Research results: CRT regulates intracellular creatine, barrier formation and wound healing

In vitro results

  • In T84 IECs with knocked down CRT (KD cells), there was an 80%reduction in CRT mRNA and a 50%reduction in protein. This resulted in a 50% decrease in intracellular creatine in KD cells, and supplemental extracellular creatine could not compensate for this difference.
  • Staining for ZO-1, Claudin 1 and Claudin 2 in KD cells identified TJ protein localization within the cytoplasm rather than in the membrane at the TJs as in controls cells. Actin, which stabilizes TJ proteins, was mislocalized and showed less filament polymerization.
  • Expression of TJ proteins was also affected as KD cells had a reduction of expression and protein concentration of Claudin 1 and an increase in expression of Claudin 2, a pore-forming claudin.
  • Intestinal barrier integrity was leaky in the KD cells as indicated by lower TEER measures and increased FITC-dextran flux. These results were confirmed in CRT KO mouse colonoids.
  • In a scratch test, KD cells healed the wound gap more slowly than control cells, identifying a wound healing defect.
  • The KD cells failed to compensate with increased mitochondria respiration in response to metabolic stress. This suggests that KD cells are less resilient to stress.
  • The over-expression of CRT in T84 cells (OE cells) produced a four-fold increase in CRT mRNA and a two-fold increase in protein. The increase in CRT resulted in a two-fold increase in intracellular creatine levels.
  • In OE cells, Claudin 1 mRNA was not elevated, but Claudin 2 decreased nearly 50%. ZO-1 mRNA elevated two-fold. TEER and FITC-dextran studies identified stronger barrier function in OE cells.

DHI Creatine Table 1.jpg

Table 1. Summary of in vitro results. Data is compared to control IEC cells. ↓ down regulated, ↑ up regulated, ~ similar expression as controls, na- not reported.

Biopsy results

  • CRT was expressed in intestinal biopsies and was localized near TJs in IECs.
  • Changes in CRT mRNA levels were a function of the type of IBD and disease activity. Tissue from active and inactive UC and inactive CD had lower CRT levels. CRT mRNA was similar in ileum and colon biopsies from CD patients.
  • Increased CRT expression was related to increased Claudin 1 and decreased Claudin 2. There was no significant relationship between CRT and ZO-1.

DHI Creatine Table 2.jpg

Table 2. Summary of biopsy results. Data is compared to tissue from healthy controls. ↓ down regulated, ↑ up regulated, ~ similar expression as controls

Research discussion and conclusions: Reduced barrier function in IBD patients may be connected to lower CRT levels

Researchers found the down regulation of CRT in IEC produced a weakened epithelial barrier, likely due to changes in the TJ profile and localization. Knockdown IECs had low intracellular creatine. This suggests that extracellular creatine is the primary source intracellular creatine levels. If transport is impaired, the ability to respond to intestinal stressors is hindered and further weakens the intestinal barrier.
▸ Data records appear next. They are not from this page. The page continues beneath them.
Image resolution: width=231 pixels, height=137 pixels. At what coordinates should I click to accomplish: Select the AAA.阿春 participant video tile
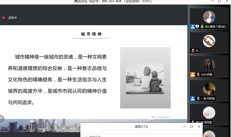coord(209,65)
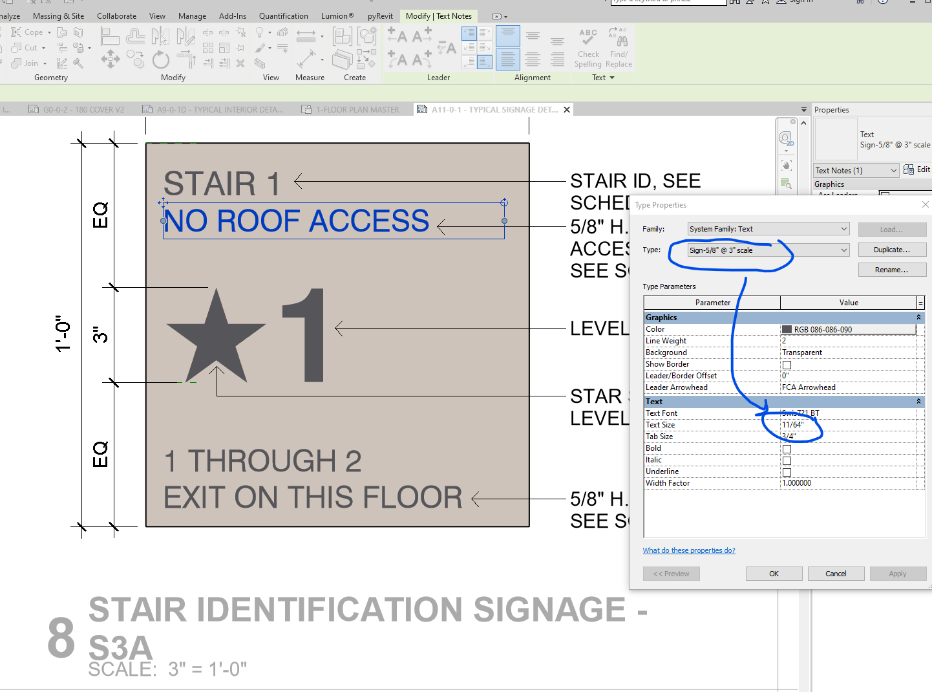Open the Family dropdown in Type Properties
The height and width of the screenshot is (692, 932).
tap(843, 228)
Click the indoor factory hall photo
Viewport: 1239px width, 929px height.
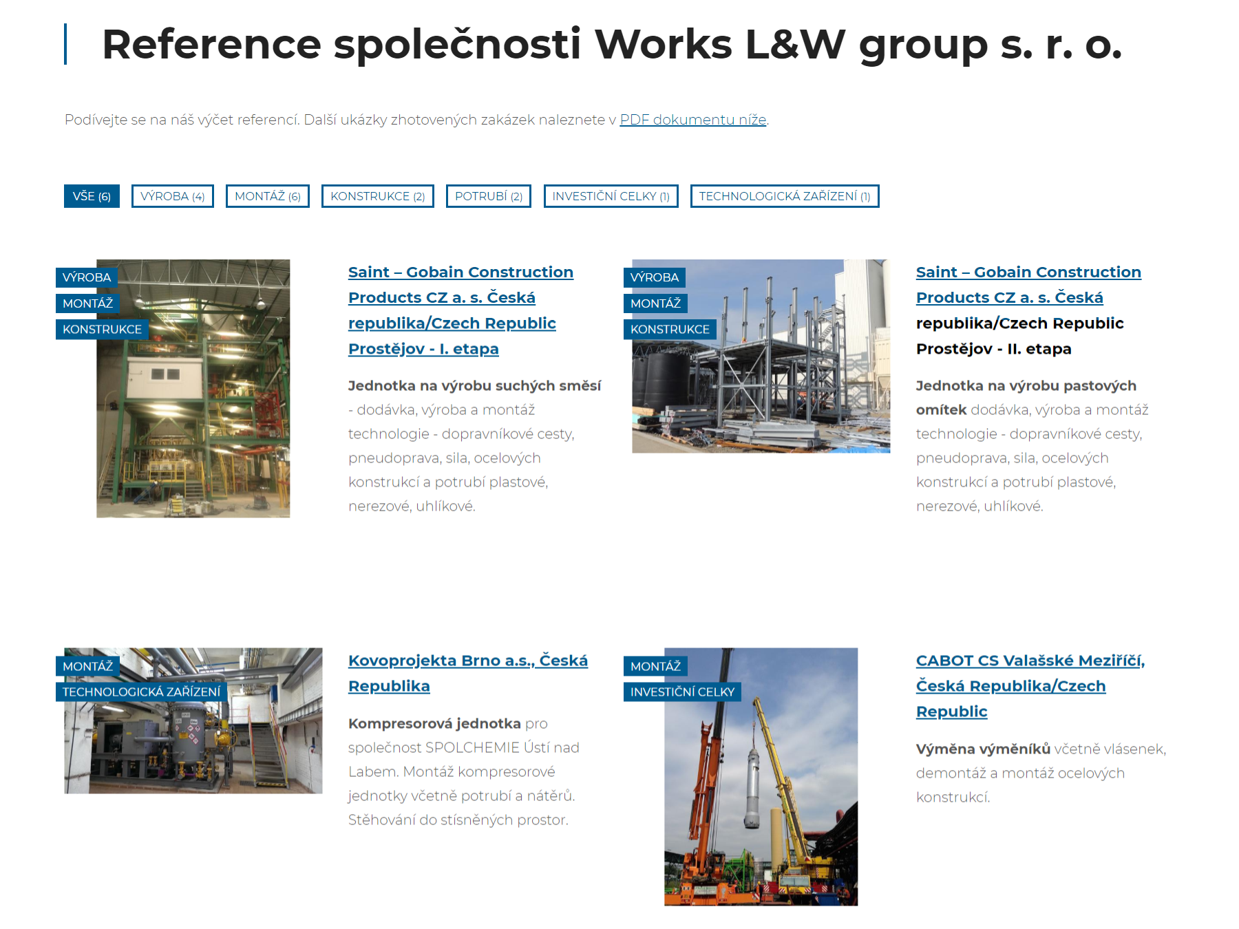coord(193,413)

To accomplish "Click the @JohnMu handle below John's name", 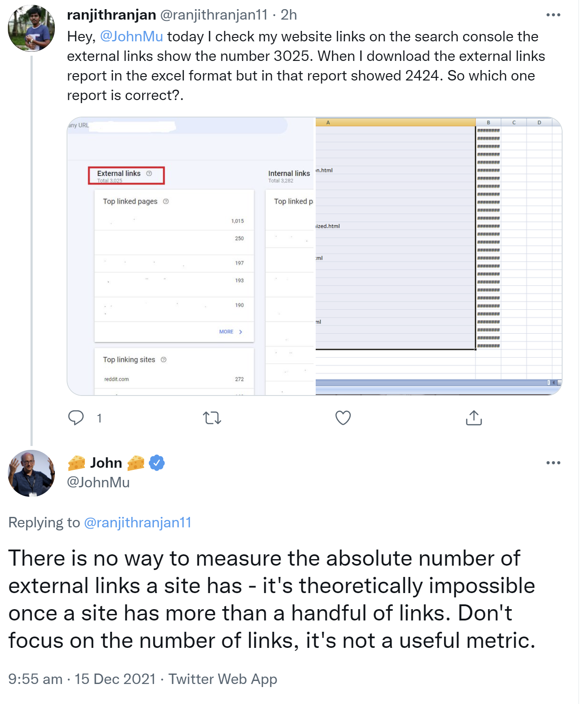I will coord(98,483).
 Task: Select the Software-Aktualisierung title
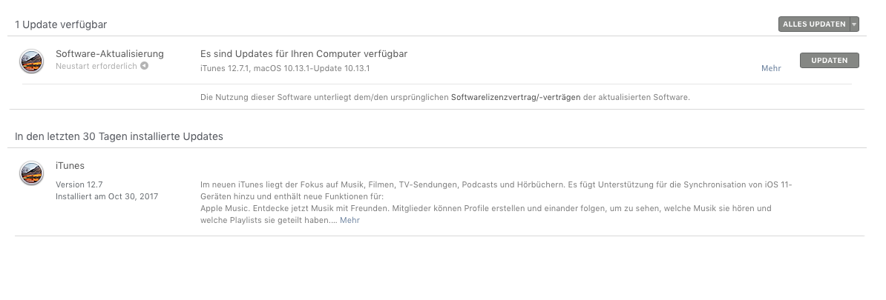coord(110,53)
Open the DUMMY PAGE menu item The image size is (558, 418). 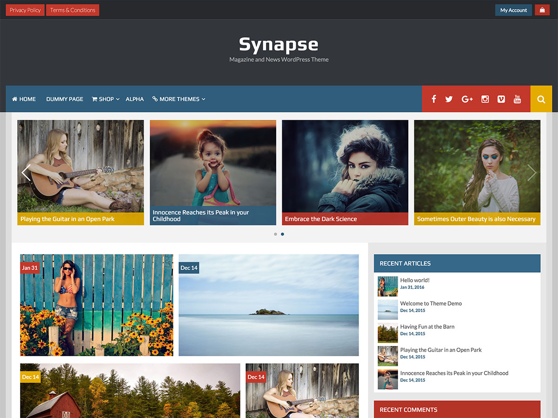64,99
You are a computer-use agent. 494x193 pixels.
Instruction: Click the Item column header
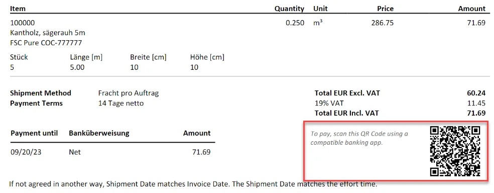(x=18, y=9)
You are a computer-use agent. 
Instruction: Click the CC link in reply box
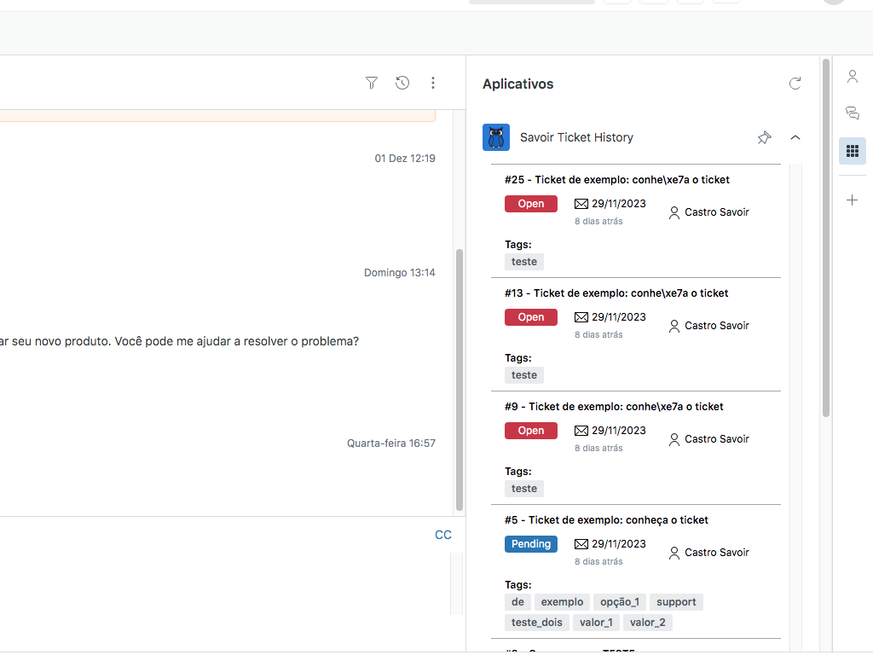[443, 535]
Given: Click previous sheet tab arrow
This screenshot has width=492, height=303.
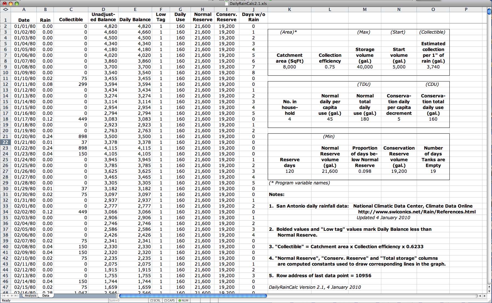Looking at the screenshot, I should point(8,296).
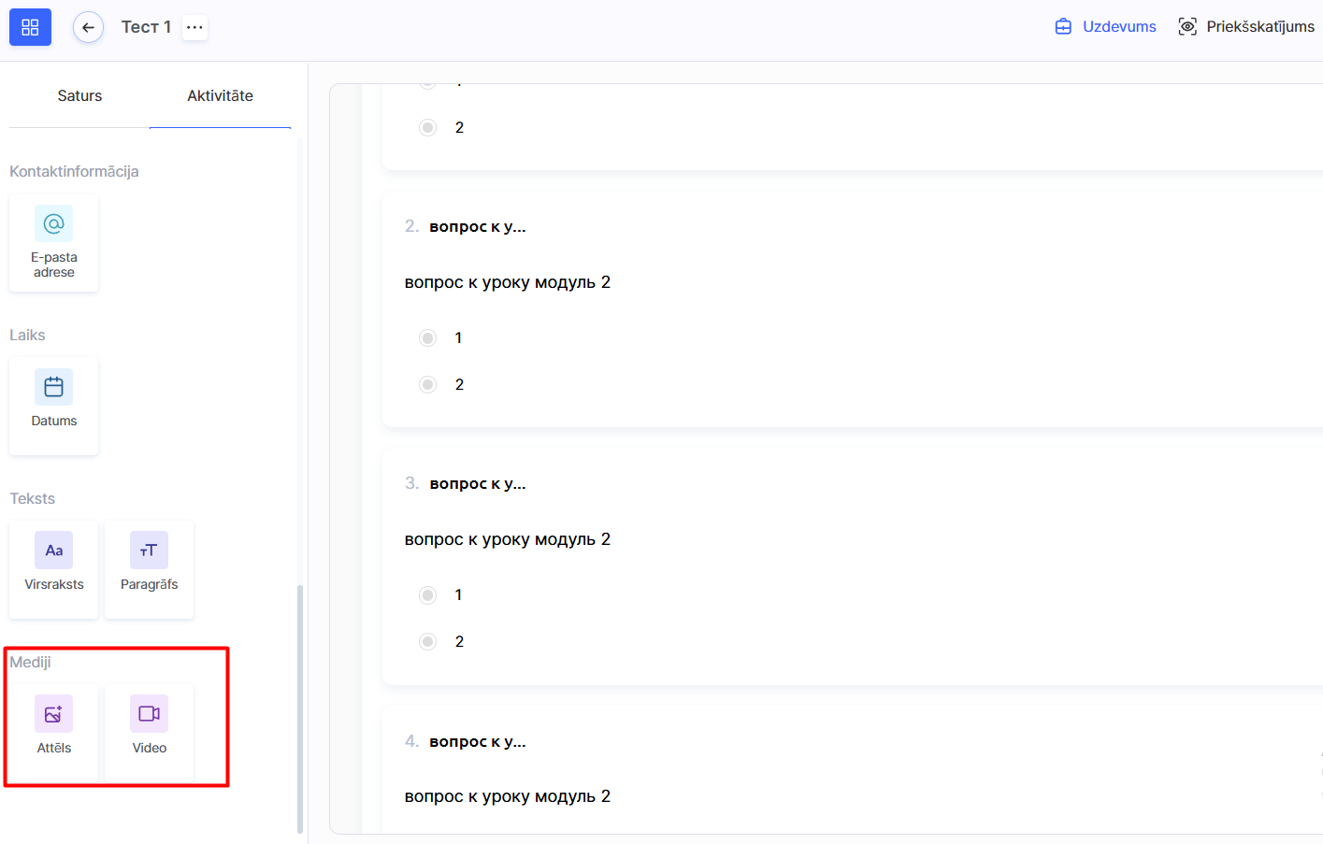Screen dimensions: 1323x844
Task: Add the Video media element
Action: tap(150, 731)
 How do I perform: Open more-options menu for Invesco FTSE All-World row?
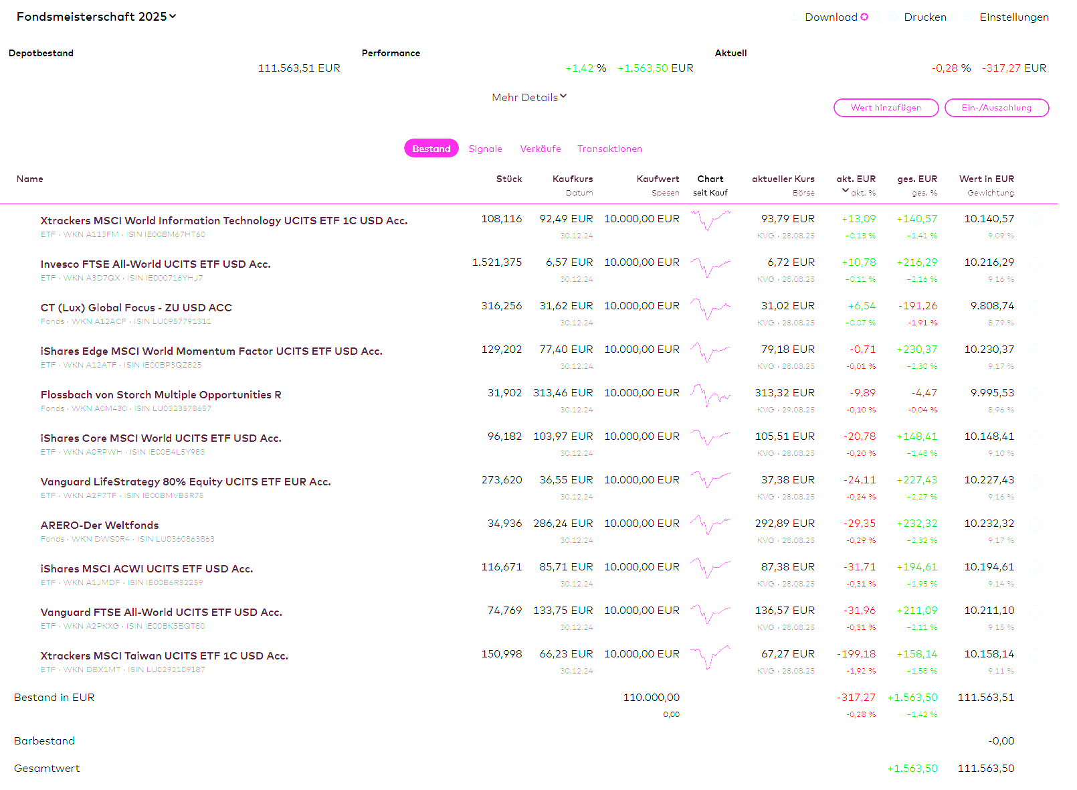pyautogui.click(x=1036, y=262)
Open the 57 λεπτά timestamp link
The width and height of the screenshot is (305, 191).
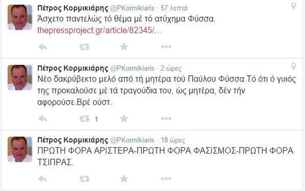174,8
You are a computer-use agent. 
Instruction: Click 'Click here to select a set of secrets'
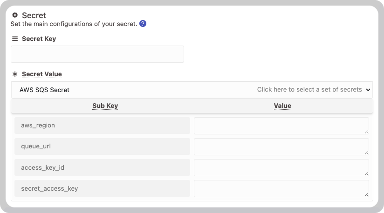309,90
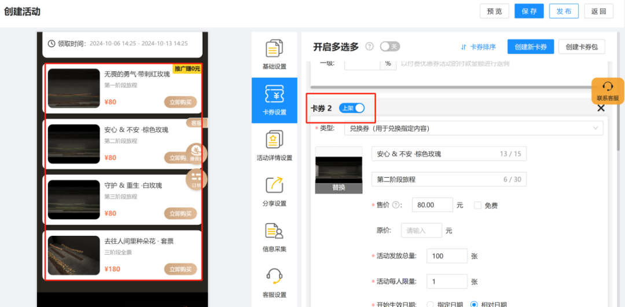Select 指定日期 radio option
This screenshot has width=625, height=307.
pyautogui.click(x=430, y=304)
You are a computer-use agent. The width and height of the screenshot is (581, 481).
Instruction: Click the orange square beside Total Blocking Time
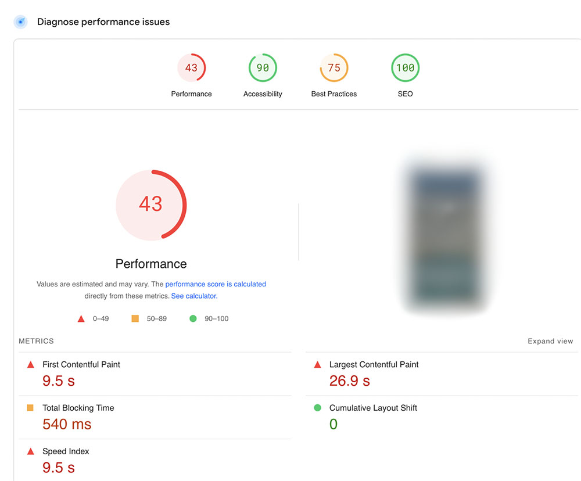30,408
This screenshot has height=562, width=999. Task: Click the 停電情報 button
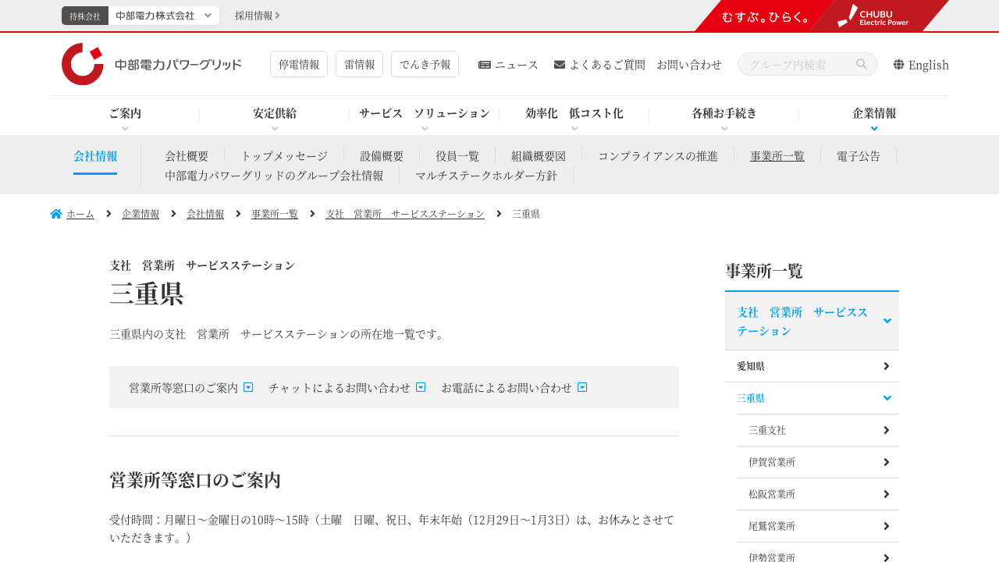(299, 64)
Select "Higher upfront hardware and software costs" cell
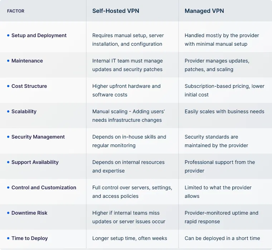This screenshot has width=272, height=250. pos(126,90)
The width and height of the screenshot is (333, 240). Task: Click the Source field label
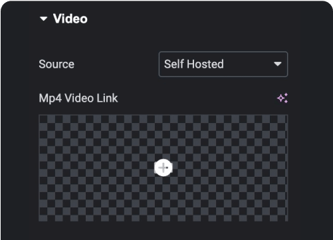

IBD patient biopsies supports that CRT may contribute to disease activity. CRT was decreased in UC and in inactive CD. Lower CRT expression was correlated with lower expression of Claudin 1, the “tight” TJ protein, and higher levels of Claudin 2, the “leaky” TJ protein.

These findings may provide important pathophysiological insights into IBD and in the differences between CD and UC.